- [REQUEST]
Count the lines in the data below that contain the string "screenshot". Reply with that number only.

- [INPUT DATA]
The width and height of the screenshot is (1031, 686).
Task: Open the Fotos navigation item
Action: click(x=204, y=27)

==

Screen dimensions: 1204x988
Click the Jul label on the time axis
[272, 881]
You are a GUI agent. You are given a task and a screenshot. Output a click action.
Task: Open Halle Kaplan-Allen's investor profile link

- [RESULT]
2